In times of financial trouble, a state may look to increase taxes, expand the tax base or repeal existing tax benefits in an attempt to balance the budget. When discussing a state tax increase, individuals often think of individual income tax, corporate income tax, property tax and sales tax. A much less discussed and often overlooked source of state income is sin tax.
Sin taxes are excise taxes on substances and activities that are considered sinful or harmful. The most widely recognized substances and activities subject to sin taxes are alcohol, tobacco and gambling. Sin taxes are considered excises taxes because they are levied on some but not all commodities. Unlike sales tax, which is levied on almost all products, specific substances and activities are targeted for sin taxes.
Many individuals support sin taxes because sin taxes deter sinful behavior and raise revenue, in part to compensate society for the negative impact that results from engaging in the “sinful” behavior. Additionally, it is often easy to get a majority of voters to support the imposition of a sin tax because the majority likely does not engage in the activity or buy the product subject to the sin tax. Many voters would rather see a tax imposed on someone other than themselves.
Despite the easily identifiable benefits of sin taxes, there are some costly detriments. First, sin taxes are regressive in nature because they subject all taxpayers to the same tax rate regardless of income status. Accordingly, sin taxes take a larger percentage of income from low-income individuals. Consider the following example: Taxpayer X has $10 of income and must pay $1 of tax on a pack of cigarettes. This tax represents 10 percent of taxpayer X’s income. In contrast, taxpayer Y has $100 of income and must pay the same $1 of tax on the pack of cigarettes. This tax only represents 1 percent of taxpayer Y’s income. As the example illustrates, the sin tax burden falls more heavily on low-income individuals.

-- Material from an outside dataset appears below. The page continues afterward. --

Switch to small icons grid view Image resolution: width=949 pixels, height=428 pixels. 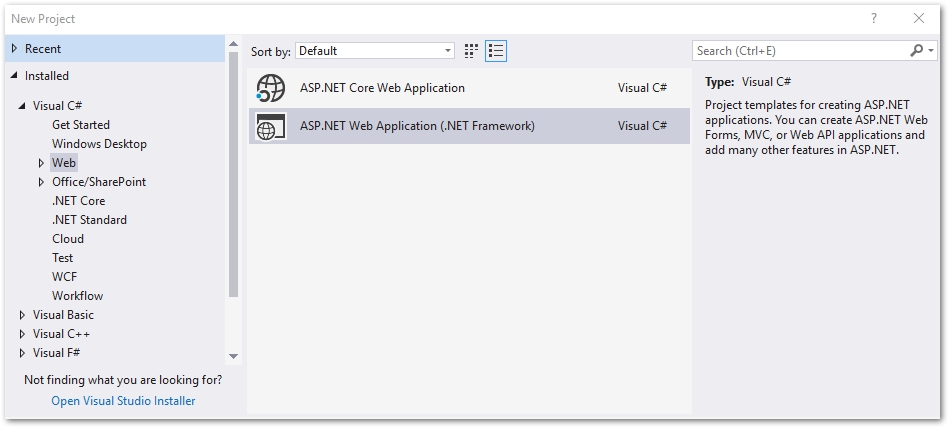pos(472,51)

This is problematic for a few reasons. First, placing a greater burden on low-income individuals supports regressive tax policy in general and is inconsistent with the duty to help those in need. Second, substances and activities subject to sin taxes, such as tobacco and gambling, are often addictive. When forced with a decision to forego something beneficial, like fresh vegetables, or something addictive, like cigarettes, an addiction will make it difficult for an individual to make the right decision. Lastly, government assistance programs are in place to help low-income individuals. Imposing a tax that more heavily burdens those same individuals is counterintuitive.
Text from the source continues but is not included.